# [Work instructions]
Output the rows below, from the line containing "Click the Detailed" through the line containing "pos(154,234)", both ends included, as a numbered list with blank lines dropped. Include no other rows.

# [Provided material]
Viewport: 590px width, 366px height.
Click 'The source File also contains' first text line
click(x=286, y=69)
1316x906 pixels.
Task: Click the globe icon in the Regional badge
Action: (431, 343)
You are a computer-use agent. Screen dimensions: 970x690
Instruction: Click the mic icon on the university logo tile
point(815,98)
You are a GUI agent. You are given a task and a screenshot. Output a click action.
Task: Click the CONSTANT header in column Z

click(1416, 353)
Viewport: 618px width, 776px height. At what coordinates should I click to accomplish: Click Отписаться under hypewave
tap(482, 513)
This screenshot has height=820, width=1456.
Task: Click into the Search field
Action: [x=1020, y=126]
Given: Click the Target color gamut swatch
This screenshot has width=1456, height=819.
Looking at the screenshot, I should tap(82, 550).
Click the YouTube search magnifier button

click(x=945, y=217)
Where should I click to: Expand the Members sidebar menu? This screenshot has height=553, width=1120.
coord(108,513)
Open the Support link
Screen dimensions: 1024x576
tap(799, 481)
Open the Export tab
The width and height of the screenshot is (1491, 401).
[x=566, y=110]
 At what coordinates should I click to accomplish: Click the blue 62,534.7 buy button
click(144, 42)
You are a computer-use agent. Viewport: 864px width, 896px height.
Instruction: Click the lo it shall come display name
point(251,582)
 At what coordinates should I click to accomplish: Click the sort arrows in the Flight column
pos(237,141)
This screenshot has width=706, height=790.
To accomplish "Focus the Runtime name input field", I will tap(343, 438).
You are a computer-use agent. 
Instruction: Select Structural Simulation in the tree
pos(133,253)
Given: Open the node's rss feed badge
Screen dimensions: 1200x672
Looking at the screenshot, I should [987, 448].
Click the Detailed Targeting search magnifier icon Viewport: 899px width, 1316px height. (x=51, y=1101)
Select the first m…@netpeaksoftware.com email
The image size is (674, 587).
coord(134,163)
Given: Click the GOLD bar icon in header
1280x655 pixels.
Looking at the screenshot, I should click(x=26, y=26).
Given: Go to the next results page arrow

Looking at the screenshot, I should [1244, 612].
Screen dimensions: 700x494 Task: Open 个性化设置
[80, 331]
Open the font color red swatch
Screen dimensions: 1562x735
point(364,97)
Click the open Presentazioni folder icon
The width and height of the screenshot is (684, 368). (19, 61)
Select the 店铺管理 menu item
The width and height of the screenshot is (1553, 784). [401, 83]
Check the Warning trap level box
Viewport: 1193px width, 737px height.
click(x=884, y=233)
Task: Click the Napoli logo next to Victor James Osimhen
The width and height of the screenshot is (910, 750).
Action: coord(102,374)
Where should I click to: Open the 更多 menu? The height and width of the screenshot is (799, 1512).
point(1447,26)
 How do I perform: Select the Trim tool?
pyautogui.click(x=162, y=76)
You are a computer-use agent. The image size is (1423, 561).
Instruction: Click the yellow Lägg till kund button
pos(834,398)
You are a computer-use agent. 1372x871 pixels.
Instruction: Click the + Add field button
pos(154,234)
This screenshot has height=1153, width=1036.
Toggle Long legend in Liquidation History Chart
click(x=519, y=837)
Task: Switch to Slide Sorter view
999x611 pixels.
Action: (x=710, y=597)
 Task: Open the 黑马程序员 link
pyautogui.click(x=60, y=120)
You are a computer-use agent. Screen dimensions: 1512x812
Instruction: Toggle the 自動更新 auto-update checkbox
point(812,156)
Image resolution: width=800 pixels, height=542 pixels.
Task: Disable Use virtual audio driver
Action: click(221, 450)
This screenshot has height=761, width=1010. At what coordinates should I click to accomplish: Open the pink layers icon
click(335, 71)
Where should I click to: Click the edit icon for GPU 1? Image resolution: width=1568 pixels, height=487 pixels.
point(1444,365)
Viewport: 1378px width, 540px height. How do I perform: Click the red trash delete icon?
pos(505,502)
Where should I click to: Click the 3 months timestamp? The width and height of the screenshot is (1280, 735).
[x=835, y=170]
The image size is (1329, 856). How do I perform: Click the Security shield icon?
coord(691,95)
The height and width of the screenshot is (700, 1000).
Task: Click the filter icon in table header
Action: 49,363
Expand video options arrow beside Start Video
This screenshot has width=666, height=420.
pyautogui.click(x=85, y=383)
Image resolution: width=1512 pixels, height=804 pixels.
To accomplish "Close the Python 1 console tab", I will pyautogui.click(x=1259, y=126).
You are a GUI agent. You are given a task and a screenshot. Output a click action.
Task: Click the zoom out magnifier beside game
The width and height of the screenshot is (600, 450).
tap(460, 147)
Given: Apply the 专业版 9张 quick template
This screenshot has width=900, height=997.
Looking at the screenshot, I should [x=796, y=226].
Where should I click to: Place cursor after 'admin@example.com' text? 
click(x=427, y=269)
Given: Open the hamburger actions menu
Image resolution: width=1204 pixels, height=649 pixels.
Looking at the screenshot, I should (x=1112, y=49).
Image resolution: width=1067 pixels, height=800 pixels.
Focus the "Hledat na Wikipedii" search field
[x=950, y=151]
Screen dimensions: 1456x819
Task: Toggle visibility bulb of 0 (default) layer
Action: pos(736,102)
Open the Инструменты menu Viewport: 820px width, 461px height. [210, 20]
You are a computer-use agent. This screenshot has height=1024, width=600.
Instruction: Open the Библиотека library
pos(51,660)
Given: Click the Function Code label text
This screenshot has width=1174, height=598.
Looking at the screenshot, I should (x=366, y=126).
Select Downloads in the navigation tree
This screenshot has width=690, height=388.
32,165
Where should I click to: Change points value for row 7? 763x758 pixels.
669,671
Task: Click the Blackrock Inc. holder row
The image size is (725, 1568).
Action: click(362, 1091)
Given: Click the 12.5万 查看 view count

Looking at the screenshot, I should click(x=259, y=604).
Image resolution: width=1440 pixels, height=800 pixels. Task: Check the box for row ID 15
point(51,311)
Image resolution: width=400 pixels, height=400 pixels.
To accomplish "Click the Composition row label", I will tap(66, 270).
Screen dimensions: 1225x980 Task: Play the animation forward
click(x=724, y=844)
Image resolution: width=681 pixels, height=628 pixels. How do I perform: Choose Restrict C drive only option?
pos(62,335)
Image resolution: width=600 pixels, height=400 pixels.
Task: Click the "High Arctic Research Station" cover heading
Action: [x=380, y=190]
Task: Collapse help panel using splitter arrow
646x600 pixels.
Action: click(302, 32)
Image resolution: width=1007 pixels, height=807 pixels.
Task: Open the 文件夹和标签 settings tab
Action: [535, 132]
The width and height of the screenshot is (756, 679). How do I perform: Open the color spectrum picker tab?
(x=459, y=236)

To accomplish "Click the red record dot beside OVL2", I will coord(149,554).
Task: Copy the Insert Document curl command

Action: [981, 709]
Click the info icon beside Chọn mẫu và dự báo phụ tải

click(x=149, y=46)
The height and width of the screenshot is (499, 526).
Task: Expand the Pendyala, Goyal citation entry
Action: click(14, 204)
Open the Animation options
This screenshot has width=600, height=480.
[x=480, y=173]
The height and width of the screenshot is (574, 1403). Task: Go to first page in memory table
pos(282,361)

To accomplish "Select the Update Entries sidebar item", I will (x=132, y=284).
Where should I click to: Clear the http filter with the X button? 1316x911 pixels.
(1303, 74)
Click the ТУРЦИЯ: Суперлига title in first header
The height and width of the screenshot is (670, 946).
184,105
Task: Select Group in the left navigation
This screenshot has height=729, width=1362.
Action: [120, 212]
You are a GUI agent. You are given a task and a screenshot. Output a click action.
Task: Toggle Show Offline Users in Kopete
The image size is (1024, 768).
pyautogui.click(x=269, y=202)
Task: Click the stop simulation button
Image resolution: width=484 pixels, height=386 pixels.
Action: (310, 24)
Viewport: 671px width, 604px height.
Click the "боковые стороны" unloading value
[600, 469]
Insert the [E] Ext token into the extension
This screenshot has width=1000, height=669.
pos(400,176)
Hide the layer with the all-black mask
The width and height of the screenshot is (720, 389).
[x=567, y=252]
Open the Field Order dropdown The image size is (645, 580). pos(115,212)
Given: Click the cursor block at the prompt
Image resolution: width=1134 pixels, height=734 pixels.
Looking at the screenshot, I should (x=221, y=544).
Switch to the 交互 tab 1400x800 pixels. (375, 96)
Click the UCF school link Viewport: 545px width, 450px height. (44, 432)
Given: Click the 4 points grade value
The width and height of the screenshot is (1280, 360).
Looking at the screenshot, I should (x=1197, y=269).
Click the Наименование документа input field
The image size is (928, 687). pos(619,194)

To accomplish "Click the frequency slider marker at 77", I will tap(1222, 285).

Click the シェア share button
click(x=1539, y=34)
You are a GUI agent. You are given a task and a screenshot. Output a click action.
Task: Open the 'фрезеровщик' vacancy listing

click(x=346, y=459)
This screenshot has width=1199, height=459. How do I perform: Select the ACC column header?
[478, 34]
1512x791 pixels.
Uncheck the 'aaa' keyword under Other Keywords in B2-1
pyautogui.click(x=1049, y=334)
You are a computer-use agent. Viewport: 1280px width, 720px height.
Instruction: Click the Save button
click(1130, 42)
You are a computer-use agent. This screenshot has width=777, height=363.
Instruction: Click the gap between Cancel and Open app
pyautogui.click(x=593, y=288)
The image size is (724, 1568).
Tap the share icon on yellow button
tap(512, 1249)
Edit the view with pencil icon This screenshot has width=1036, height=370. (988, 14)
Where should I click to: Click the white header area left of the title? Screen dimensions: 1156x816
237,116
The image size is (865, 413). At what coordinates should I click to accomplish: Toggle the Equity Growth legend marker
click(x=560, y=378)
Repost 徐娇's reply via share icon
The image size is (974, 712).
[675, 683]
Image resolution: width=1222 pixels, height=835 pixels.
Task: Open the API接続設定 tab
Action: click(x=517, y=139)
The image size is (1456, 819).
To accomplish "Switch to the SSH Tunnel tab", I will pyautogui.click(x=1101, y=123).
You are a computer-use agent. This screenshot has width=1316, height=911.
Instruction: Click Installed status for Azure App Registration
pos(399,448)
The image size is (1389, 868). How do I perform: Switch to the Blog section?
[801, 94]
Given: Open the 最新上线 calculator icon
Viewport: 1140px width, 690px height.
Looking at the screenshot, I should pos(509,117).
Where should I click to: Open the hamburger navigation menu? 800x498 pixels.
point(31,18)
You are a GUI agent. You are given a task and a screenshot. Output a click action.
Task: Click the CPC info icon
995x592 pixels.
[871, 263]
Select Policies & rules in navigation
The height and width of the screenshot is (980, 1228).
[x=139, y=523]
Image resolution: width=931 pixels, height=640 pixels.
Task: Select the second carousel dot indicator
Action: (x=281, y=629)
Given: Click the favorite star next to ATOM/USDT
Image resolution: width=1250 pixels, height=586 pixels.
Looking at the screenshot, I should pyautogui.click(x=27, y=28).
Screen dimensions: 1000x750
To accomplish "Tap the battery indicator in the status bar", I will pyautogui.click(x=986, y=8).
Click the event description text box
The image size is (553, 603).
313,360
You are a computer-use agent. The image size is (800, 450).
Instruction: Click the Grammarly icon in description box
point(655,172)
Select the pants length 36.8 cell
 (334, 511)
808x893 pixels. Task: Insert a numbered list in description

# [Task answer]
1. Click the Detailed Targeting search magnifier icon Viewport: 899px width, 1316px height. (x=51, y=1101)
2. Select the first m…@netpeaksoftware.com email
3. The image size is (674, 587).
4. coord(134,163)
5. Given: Click the GOLD bar icon in header
6. 1280x655 pixels.
7. Looking at the screenshot, I should click(x=26, y=26).
8. Given: Go to the next results page arrow
9. Looking at the screenshot, I should [1244, 612].
10. Screen dimensions: 700x494 Task: Open 个性化设置
11. [80, 331]
12. Open the font color red swatch
13. Screen dimensions: 1562x735
14. point(364,97)
15. Click the open Presentazioni folder icon
16. The width and height of the screenshot is (684, 368). (19, 61)
17. Select the 店铺管理 menu item
18. The width and height of the screenshot is (1553, 784). [401, 83]
19. Check the Warning trap level box
20. Viewport: 1193px width, 737px height.
21. click(x=884, y=233)
22. Task: Click the Napoli logo next to Victor James Osimhen
23. The width and height of the screenshot is (910, 750).
24. Action: coord(102,374)
25. Where should I click to: Open the 更多 menu? The height and width of the screenshot is (799, 1512).
26. point(1447,26)
27.  How do I perform: Select the Trim tool?
28. pyautogui.click(x=162, y=76)
29. You are a computer-use agent. The image size is (1423, 561).
30. Instruction: Click the yellow Lägg till kund button
31. pos(834,398)
32. You are a computer-use agent. 1372x871 pixels.
33. Instruction: Click the + Add field button
34. pos(154,234)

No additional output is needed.